START Data listing

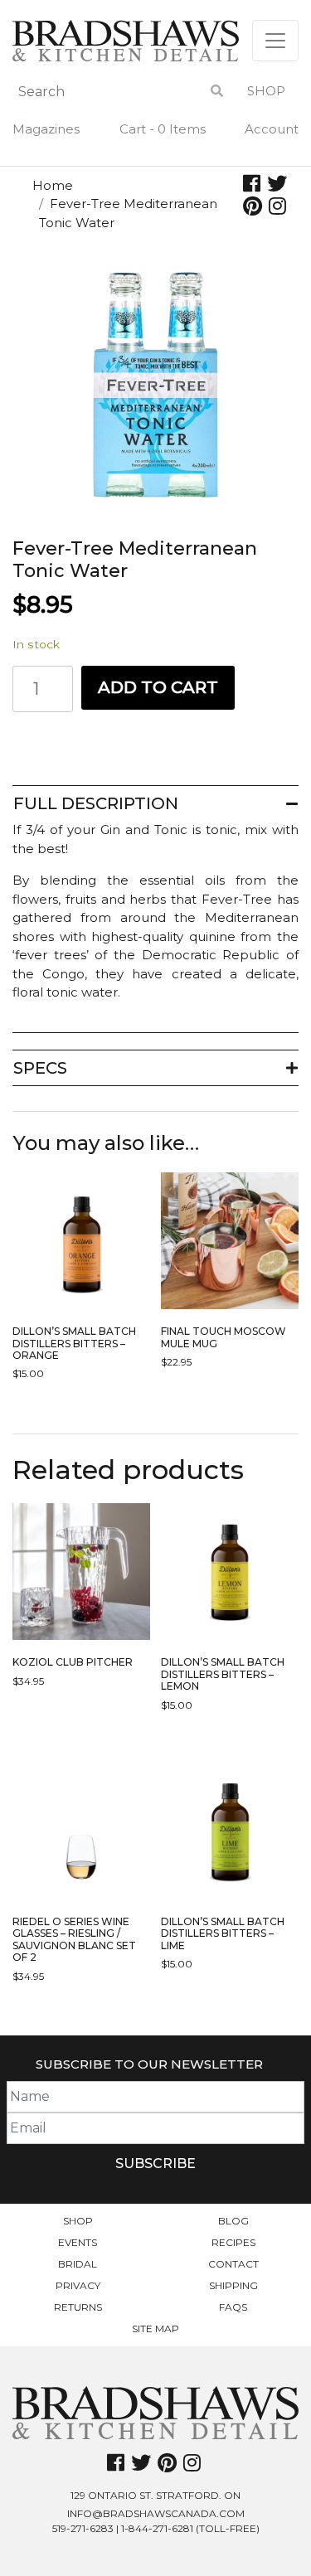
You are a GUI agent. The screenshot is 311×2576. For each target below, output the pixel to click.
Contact (233, 2264)
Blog (233, 2221)
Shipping (233, 2285)
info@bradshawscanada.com (156, 2513)
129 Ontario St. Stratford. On (155, 2495)
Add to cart (158, 687)
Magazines (46, 129)
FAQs (233, 2307)
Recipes (233, 2242)
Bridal (77, 2264)
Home (52, 185)
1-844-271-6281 (157, 2528)
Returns (78, 2307)
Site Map (155, 2328)
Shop (266, 91)
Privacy (78, 2285)
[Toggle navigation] (275, 40)
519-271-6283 (83, 2528)
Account (272, 129)
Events (77, 2242)
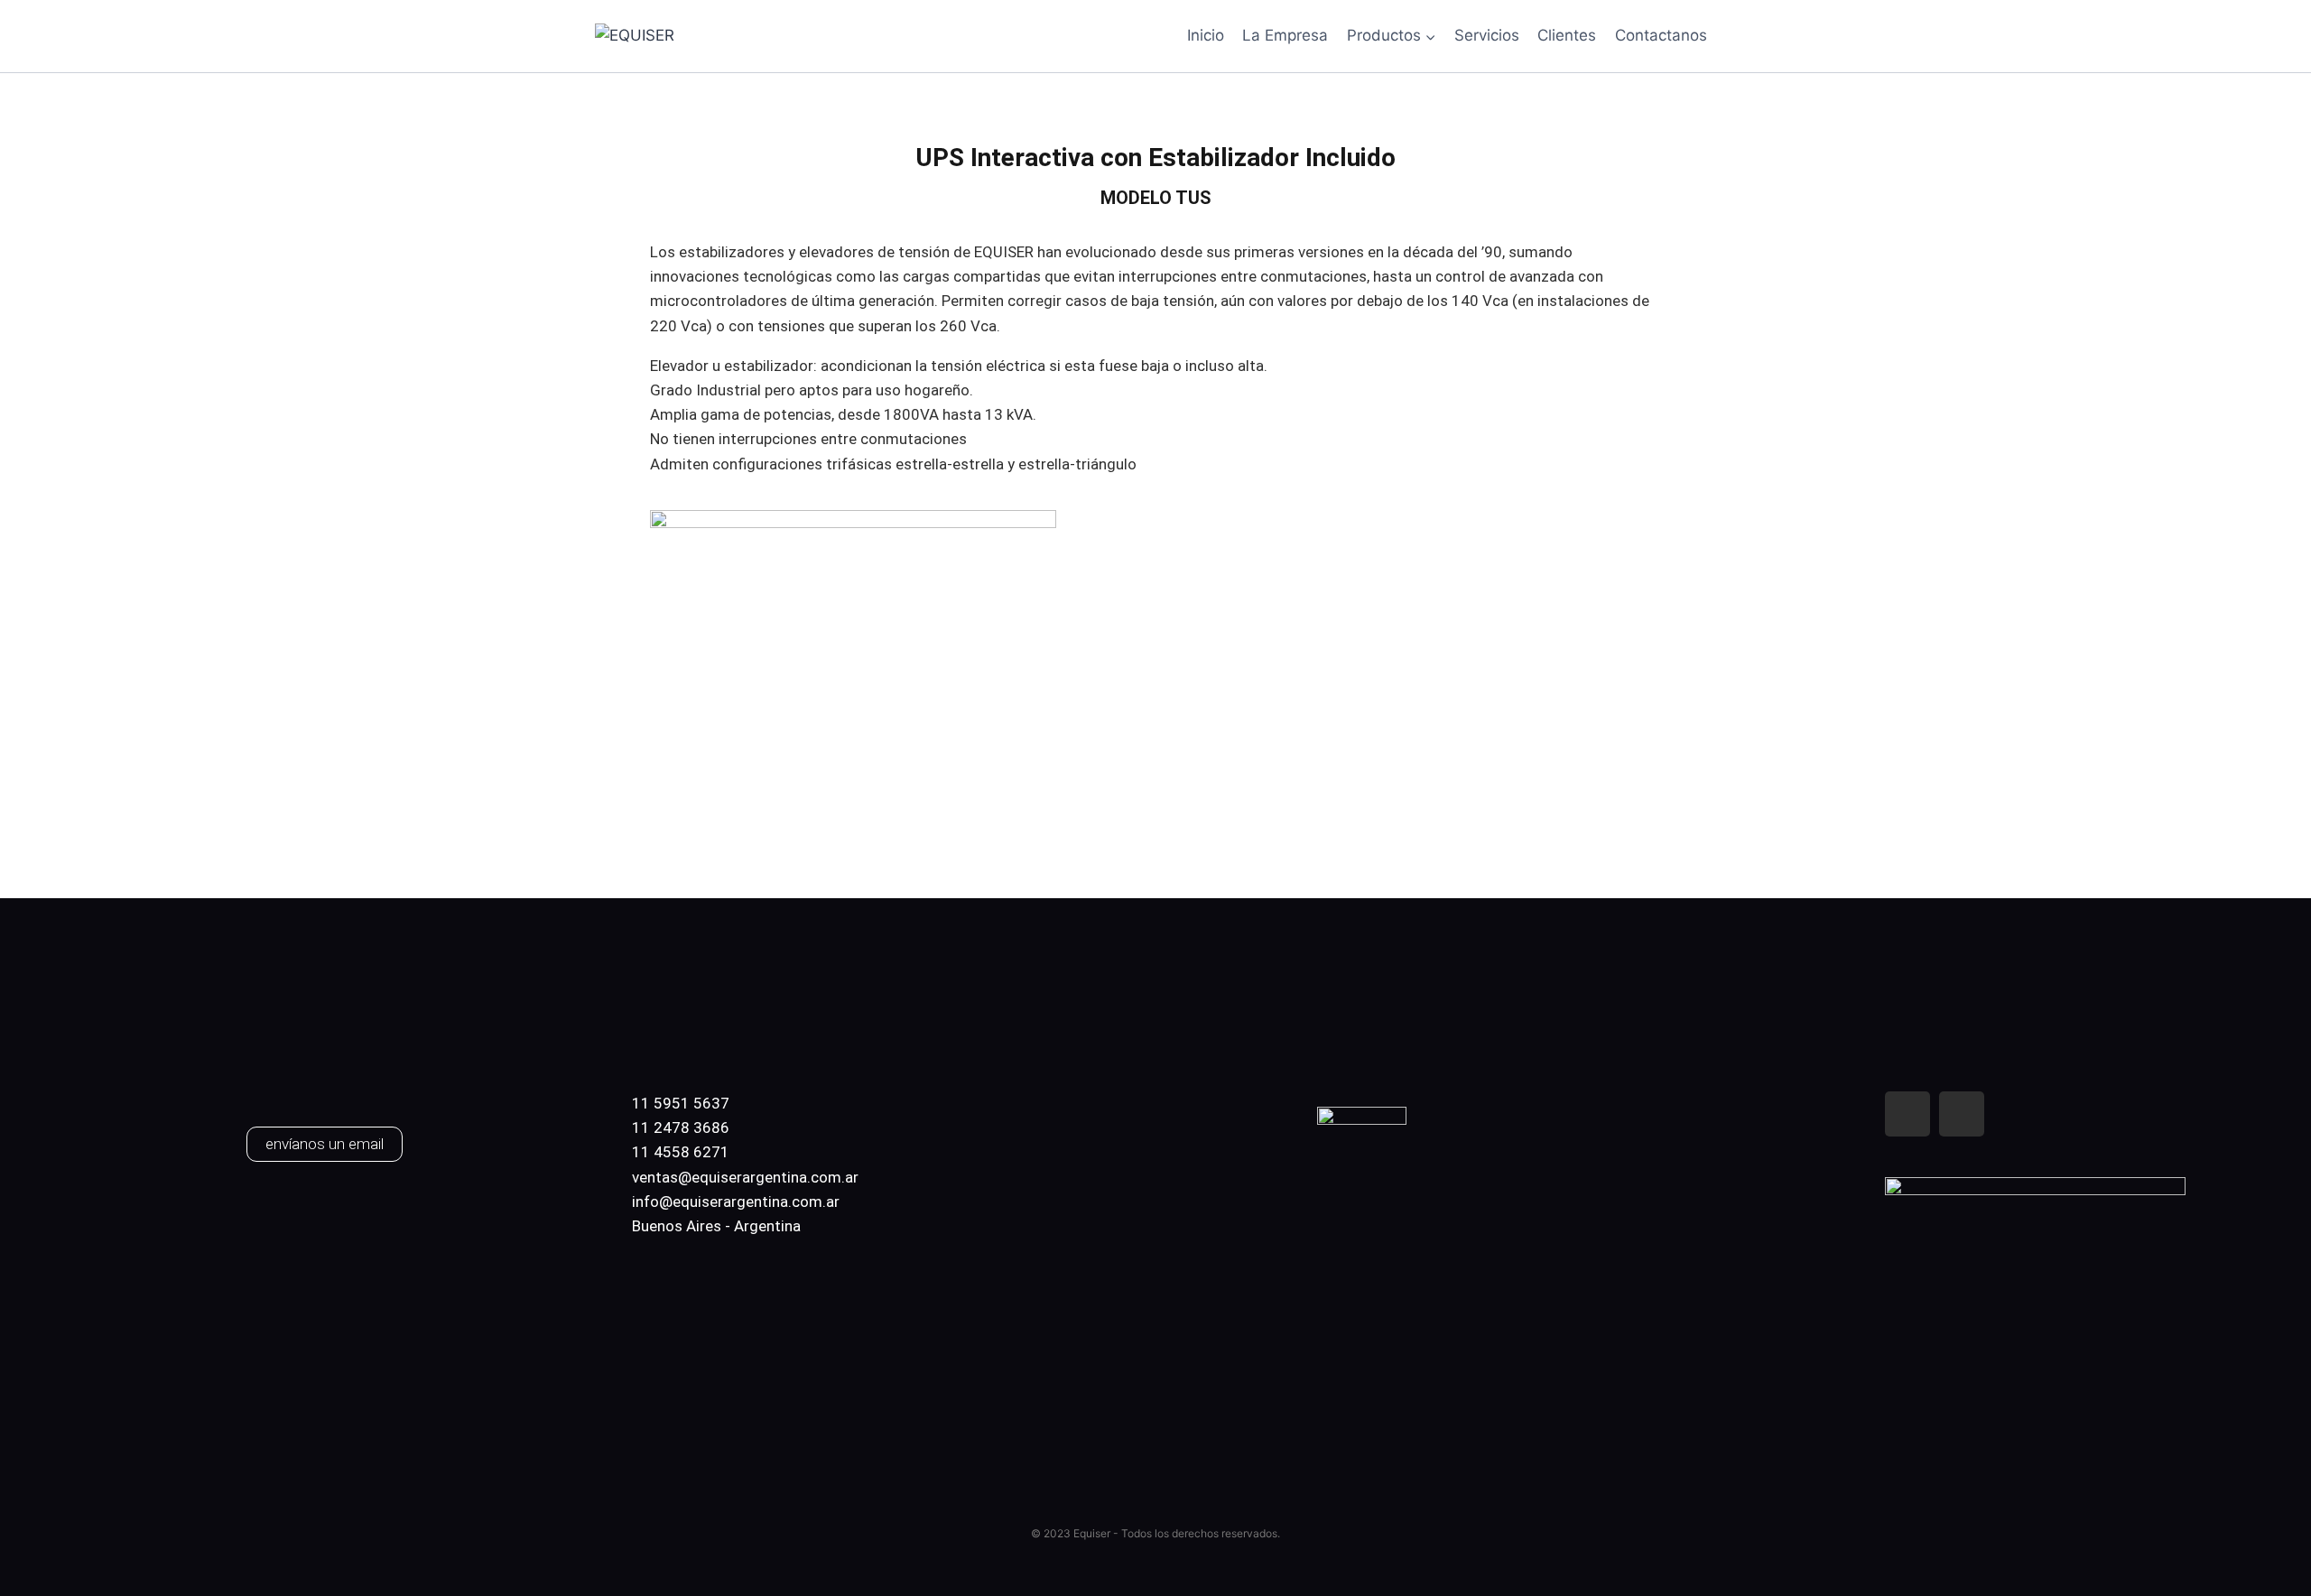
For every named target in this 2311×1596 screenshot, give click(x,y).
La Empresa (1285, 35)
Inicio (1205, 35)
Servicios (1486, 35)
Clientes (1566, 35)
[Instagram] (1961, 1114)
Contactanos (1661, 35)
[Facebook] (1907, 1114)
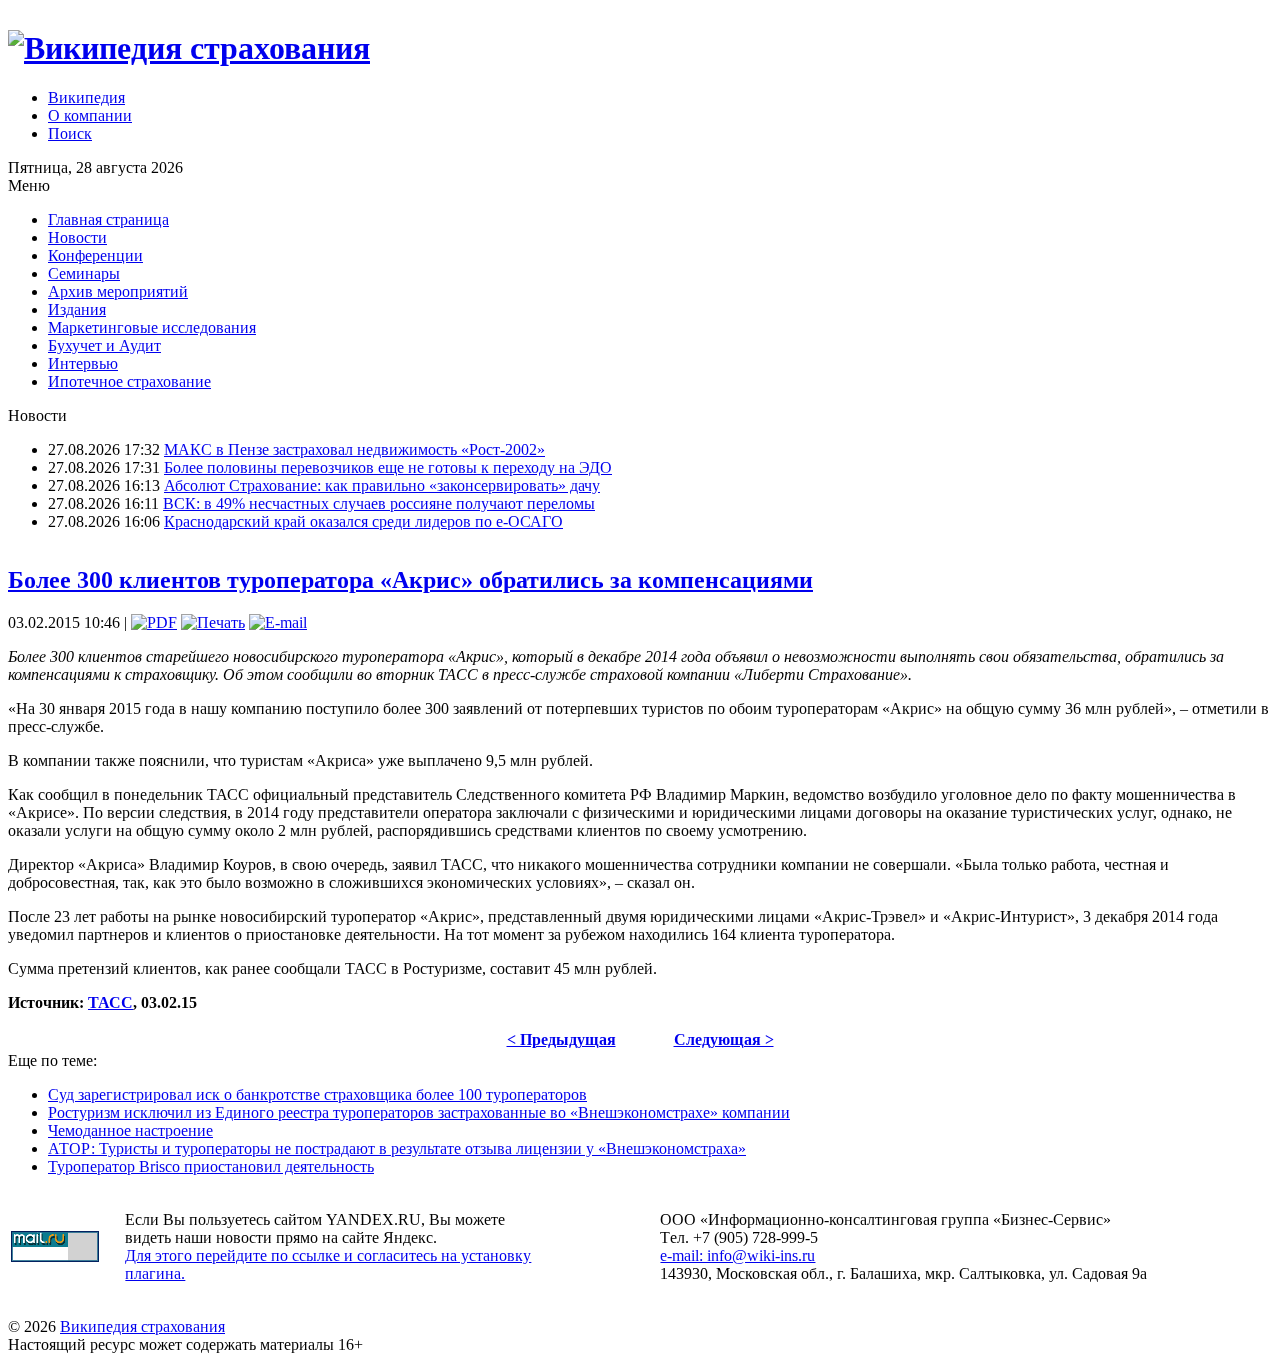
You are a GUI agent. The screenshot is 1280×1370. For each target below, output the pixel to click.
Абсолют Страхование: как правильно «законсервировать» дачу (382, 485)
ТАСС (110, 1002)
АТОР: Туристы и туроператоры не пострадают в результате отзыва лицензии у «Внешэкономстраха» (397, 1148)
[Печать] (213, 622)
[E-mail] (278, 622)
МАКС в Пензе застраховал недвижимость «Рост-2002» (354, 449)
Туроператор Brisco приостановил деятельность (211, 1166)
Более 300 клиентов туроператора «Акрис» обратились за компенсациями (410, 580)
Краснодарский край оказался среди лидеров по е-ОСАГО (363, 521)
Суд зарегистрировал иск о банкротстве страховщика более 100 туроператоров (317, 1094)
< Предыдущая (561, 1039)
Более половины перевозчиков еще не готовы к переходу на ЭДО (388, 467)
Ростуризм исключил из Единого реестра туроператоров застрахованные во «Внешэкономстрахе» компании (419, 1112)
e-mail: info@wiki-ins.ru (737, 1255)
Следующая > (724, 1039)
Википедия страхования (142, 1326)
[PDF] (154, 622)
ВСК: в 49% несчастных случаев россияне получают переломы (379, 503)
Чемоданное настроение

END Data listing

Exercise description: Using the entries above, reproduce word for word only the lines from the one that contains "La Empresa (1285, 35)" to the one that contains "ТАСС (110, 1002)", both ends included, and drop every picture.

Response:
La Empresa (1285, 35)
Inicio (1205, 35)
Servicios (1486, 35)
Clientes (1566, 35)
[Instagram] (1961, 1114)
Contactanos (1661, 35)
[Facebook] (1907, 1114)
You are a GUI agent. The screenshot is 1280×1370. For each target below, output the pixel to click.
Абсолют Страхование: как правильно «законсервировать» дачу (382, 485)
ТАСС (110, 1002)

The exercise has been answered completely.